** Work to do **
Lay out every line of the data below as a JSON list of strings, one string per line, with blank lines left out. Leave the pictures out of the answer.

........

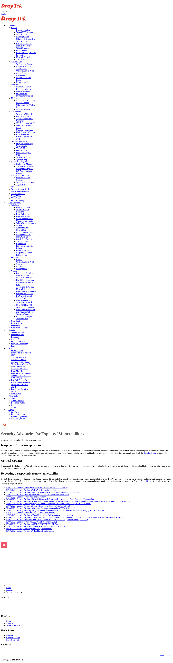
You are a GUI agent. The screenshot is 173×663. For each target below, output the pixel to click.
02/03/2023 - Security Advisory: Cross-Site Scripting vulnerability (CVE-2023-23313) (40, 508)
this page (149, 481)
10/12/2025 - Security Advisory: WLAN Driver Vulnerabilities (31, 490)
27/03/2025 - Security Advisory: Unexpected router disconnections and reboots (37, 494)
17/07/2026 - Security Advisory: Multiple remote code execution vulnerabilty (37, 488)
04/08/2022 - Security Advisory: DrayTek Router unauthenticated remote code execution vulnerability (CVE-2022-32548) (55, 510)
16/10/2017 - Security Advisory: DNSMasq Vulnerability (29, 529)
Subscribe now (166, 655)
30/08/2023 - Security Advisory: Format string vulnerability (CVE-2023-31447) (38, 506)
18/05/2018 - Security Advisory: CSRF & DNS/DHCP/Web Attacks (33, 524)
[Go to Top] (1, 2)
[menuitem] (10, 25)
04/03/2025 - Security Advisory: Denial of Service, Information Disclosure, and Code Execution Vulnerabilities (50, 499)
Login (3, 14)
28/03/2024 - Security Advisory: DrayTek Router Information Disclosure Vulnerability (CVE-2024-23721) (48, 504)
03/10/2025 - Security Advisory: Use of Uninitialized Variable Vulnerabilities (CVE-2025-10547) (45, 492)
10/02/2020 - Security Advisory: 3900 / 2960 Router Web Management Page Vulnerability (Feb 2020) (47, 519)
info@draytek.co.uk (9, 609)
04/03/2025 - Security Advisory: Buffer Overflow (26, 497)
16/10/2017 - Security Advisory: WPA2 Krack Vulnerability (30, 531)
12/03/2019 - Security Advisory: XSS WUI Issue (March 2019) (31, 522)
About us (9, 623)
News (8, 621)
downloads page (150, 453)
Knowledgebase (12, 640)
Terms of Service (13, 625)
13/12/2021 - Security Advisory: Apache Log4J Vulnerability (30, 513)
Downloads (10, 635)
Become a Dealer (13, 637)
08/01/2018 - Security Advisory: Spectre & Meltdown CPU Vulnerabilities (36, 526)
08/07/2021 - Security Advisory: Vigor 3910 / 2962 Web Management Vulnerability (39, 515)
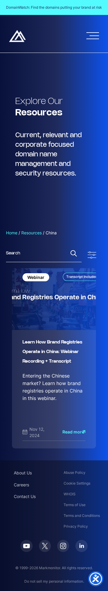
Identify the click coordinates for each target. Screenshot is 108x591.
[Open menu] (92, 35)
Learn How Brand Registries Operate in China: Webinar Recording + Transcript (52, 352)
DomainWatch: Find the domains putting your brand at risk (54, 7)
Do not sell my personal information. (54, 581)
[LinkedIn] (81, 546)
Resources (31, 232)
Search (74, 253)
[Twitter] (45, 546)
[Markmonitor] (17, 36)
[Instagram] (63, 546)
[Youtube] (26, 546)
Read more (73, 432)
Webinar (35, 277)
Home (11, 232)
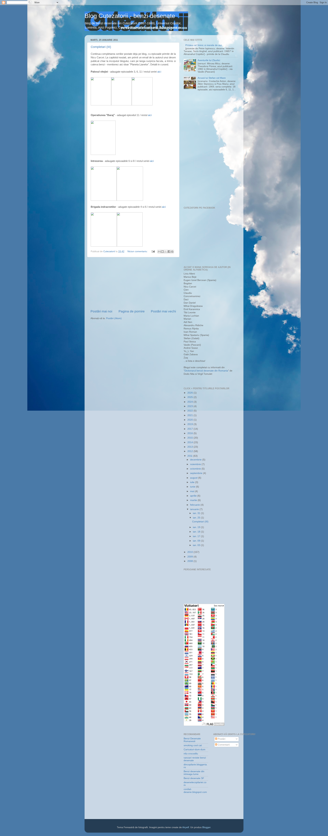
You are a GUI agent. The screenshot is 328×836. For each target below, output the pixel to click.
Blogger (206, 827)
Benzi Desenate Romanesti (192, 740)
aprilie (193, 495)
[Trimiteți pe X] (165, 251)
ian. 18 (197, 531)
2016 (190, 433)
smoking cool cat (193, 745)
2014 (190, 442)
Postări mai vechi (163, 311)
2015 (190, 437)
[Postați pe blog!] (162, 251)
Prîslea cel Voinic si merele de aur (203, 45)
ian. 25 (197, 517)
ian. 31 (197, 513)
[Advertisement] (133, 283)
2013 (190, 447)
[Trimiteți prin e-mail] (159, 251)
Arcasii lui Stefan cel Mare (212, 78)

........

** Response for this exercise **
[
  "You are a GUI agent. The screenshot is 173×663. For each target below, output the pixel to click.",
  "02/03/2023 - Security Advisory: Cross-Site Scripting vulnerability (CVE-2023-23313) (40, 508)",
  "this page (149, 481)",
  "10/12/2025 - Security Advisory: WLAN Driver Vulnerabilities (31, 490)",
  "27/03/2025 - Security Advisory: Unexpected router disconnections and reboots (37, 494)",
  "17/07/2026 - Security Advisory: Multiple remote code execution vulnerabilty (37, 488)",
  "04/08/2022 - Security Advisory: DrayTek Router unauthenticated remote code execution vulnerability (CVE-2022-32548) (55, 510)",
  "16/10/2017 - Security Advisory: DNSMasq Vulnerability (29, 529)",
  "Subscribe now (166, 655)",
  "30/08/2023 - Security Advisory: Format string vulnerability (CVE-2023-31447) (38, 506)",
  "18/05/2018 - Security Advisory: CSRF & DNS/DHCP/Web Attacks (33, 524)",
  "[Go to Top] (1, 2)",
  "[menuitem] (10, 25)",
  "04/03/2025 - Security Advisory: Denial of Service, Information Disclosure, and Code Execution Vulnerabilities (50, 499)",
  "Login (3, 14)",
  "28/03/2024 - Security Advisory: DrayTek Router Information Disclosure Vulnerability (CVE-2024-23721) (48, 504)",
  "03/10/2025 - Security Advisory: Use of Uninitialized Variable Vulnerabilities (CVE-2025-10547) (45, 492)",
  "10/02/2020 - Security Advisory: 3900 / 2960 Router Web Management Page Vulnerability (Feb 2020) (47, 519)",
  "info@draytek.co.uk (9, 609)",
  "04/03/2025 - Security Advisory: Buffer Overflow (26, 497)",
  "16/10/2017 - Security Advisory: WPA2 Krack Vulnerability (30, 531)",
  "12/03/2019 - Security Advisory: XSS WUI Issue (March 2019) (31, 522)",
  "About us (9, 623)",
  "News (8, 621)",
  "downloads page (150, 453)",
  "Knowledgebase (12, 640)",
  "Terms of Service (13, 625)",
  "13/12/2021 - Security Advisory: Apache Log4J Vulnerability (30, 513)",
  "Downloads (10, 635)",
  "Become a Dealer (13, 637)",
  "08/01/2018 - Security Advisory: Spectre & Meltdown CPU Vulnerabilities (36, 526)",
  "08/07/2021 - Security Advisory: Vigor 3910 / 2962 Web Management Vulnerability (39, 515)",
  "Identify the click coordinates for each target. Screenshot is 108x591.",
  "[Open menu] (92, 35)",
  "Learn How Brand Registries Operate in China: Webinar Recording + Transcript (52, 352)",
  "DomainWatch: Find the domains putting your brand at risk (54, 7)",
  "Do not sell my personal information. (54, 581)",
  "[LinkedIn] (81, 546)",
  "Resources (31, 232)",
  "Search (74, 253)",
  "[Twitter] (45, 546)",
  "[Markmonitor] (17, 36)",
  "[Instagram] (63, 546)",
  "[Youtube] (26, 546)",
  "Read more (73, 432)",
  "Webinar (35, 277)",
  "Home (11, 232)",
  "You are a GUI agent. The screenshot is 328×836. For each target below, output the pixel to click.",
  "Blogger (206, 827)",
  "Benzi Desenate Romanesti (192, 740)",
  "aprilie (193, 495)",
  "[Trimiteți pe X] (165, 251)",
  "ian. 18 (197, 531)",
  "2016 (190, 433)",
  "smoking cool cat (193, 745)",
  "2014 (190, 442)",
  "Postări mai vechi (163, 311)",
  "2015 (190, 437)",
  "[Postați pe blog!] (162, 251)",
  "Prîslea cel Voinic si merele de aur (203, 45)",
  "ian. 25 (197, 517)",
  "ian. 31 (197, 513)",
  "[Advertisement] (133, 283)",
  "2013 (190, 447)",
  "[Trimiteți prin e-mail] (159, 251)",
  "Arcasii lui Stefan cel Mare (212, 78)"
]